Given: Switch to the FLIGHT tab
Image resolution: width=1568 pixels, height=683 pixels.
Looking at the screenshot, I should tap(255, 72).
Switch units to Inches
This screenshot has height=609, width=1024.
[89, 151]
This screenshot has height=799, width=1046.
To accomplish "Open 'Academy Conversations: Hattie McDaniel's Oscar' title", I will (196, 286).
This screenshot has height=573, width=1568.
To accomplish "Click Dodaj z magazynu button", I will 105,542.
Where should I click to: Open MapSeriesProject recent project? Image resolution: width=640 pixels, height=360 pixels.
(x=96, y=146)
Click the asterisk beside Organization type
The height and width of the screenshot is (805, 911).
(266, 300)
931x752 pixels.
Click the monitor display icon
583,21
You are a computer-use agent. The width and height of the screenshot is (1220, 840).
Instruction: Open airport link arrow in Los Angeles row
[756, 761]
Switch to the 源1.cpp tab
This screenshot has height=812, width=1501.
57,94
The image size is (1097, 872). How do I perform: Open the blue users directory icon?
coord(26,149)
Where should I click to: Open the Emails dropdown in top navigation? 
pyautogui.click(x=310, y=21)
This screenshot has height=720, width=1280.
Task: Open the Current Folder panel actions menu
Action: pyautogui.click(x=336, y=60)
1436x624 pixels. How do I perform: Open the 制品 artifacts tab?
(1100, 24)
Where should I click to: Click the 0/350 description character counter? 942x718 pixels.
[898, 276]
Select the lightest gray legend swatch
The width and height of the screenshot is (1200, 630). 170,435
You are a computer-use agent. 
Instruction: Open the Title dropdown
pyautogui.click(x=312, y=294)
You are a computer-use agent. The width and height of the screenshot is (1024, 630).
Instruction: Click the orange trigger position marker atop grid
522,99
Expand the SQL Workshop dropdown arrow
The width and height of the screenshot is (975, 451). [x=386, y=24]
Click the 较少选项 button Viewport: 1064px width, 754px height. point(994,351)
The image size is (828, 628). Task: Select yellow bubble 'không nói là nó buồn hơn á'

----

● WHAT YOU SHOULD DO:
Write the number of lines in the data above that contain the word "button", and add nothing to it.

● SOLUTION TO THE PROBLEM:
2